The series brought national attention to the case and, specifically, to Acosta’s role in the NPA. It was widely cited as a catalyst for the renewed federal investigation that led to Epstein’s July 2019 arrest.
Resignation
On July 6, 2019, Epstein was arrested on new federal sex trafficking charges by the U.S. Attorney’s Office for the Southern District of New York. The arrest reignited scrutiny of the 2008 plea deal and of Acosta’s role in it.
On July 10, 2019, Acosta held a press conference at the Department of Labor in which he defended the plea deal, argued that the case was handled appropriately given the legal landscape of 2008, and attempted to shift responsibility to the state attorney’s office. The press conference was widely viewed as unsuccessful in deflecting criticism.
On July 12, 2019, Acosta resigned as Secretary of Labor, effective one week later. Trump, standing alongside Acosta at the White House, praised him as a “great” Labor Secretary and said the resignation was Acosta’s decision.
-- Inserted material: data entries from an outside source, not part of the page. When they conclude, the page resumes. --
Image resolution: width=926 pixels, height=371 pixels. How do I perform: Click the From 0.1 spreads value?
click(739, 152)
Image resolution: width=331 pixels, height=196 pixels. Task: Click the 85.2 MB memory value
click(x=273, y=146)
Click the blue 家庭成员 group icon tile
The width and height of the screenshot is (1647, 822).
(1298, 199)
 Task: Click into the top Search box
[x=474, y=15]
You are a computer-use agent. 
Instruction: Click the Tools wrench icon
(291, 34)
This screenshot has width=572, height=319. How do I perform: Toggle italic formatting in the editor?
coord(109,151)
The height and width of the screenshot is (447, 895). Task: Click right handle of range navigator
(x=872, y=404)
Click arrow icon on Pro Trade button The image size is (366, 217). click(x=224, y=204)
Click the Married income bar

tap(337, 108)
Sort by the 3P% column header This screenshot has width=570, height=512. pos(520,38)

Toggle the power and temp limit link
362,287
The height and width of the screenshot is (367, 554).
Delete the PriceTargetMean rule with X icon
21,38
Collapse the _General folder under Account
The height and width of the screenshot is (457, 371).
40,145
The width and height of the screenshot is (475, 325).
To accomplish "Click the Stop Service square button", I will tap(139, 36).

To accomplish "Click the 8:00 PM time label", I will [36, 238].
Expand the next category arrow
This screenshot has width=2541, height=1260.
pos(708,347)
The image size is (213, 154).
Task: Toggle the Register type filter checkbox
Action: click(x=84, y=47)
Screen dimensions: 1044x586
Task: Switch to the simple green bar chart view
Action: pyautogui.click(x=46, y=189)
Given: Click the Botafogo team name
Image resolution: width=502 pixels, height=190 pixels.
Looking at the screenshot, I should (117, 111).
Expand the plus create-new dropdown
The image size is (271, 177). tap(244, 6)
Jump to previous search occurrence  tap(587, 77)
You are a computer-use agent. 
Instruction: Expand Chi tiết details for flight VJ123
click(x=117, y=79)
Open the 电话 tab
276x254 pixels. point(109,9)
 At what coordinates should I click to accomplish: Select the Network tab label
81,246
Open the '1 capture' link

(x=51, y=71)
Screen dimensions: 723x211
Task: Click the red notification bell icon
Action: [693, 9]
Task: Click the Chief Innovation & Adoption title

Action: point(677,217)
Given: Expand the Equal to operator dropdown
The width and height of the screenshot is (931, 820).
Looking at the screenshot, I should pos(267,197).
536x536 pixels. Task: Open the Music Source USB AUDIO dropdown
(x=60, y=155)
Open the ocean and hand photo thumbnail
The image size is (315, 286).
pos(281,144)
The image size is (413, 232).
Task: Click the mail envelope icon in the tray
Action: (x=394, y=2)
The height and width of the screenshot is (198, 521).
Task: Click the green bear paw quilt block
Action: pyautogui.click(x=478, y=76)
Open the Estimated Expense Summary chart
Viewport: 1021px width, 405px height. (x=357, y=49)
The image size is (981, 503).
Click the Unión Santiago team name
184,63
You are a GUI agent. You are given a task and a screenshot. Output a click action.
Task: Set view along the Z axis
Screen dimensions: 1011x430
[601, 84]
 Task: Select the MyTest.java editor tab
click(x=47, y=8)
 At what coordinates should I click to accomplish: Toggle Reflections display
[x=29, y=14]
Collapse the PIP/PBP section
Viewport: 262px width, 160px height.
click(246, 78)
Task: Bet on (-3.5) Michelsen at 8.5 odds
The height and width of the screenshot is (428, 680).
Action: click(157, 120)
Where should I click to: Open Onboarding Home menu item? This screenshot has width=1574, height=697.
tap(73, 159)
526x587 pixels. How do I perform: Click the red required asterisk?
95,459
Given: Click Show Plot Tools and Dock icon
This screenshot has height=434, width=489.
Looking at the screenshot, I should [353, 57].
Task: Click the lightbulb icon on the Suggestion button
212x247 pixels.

Acosta said he did not want the case to be “a distraction” from the administration’s work.
The Co-Conspirator Immunity Question
The immunity clause in the NPA remains one of the most significant and least resolved aspects of the case. By granting immunity to four named co-conspirators — Sarah Kellen, Adriana Ross, Lesley Groff, and Nadia Marcinkova — and to any unnamed “potential co-conspirators,” the agreement ensured that individuals who facilitated Epstein’s trafficking would not face federal prosecution under this agreement for their roles.
The immunity clause effectively foreclosed the broader federal investigation that victims and law enforcement had hoped would follow Epstein’s prosecution. Palm Beach Police Chief Michael Reiter and Detective Joseph Recarey, who had built the case, both publicly protested the decision not to pursue stronger charges.
The question of why Acosta’s office agreed to such broad co-conspirator immunity has been examined but not fully resolved. The 2020 DOJ Office of Professional Responsibility review concluded the decision was within Acosta’s discretion and found no evidence it resulted from corruption or from Epstein’s wealth, status, or associations, while characterizing it as “poor judgment.” The pressure from Epstein’s defense team has been cited as one factor. Additional documents released under the Epstein Transparency Act may shed further light.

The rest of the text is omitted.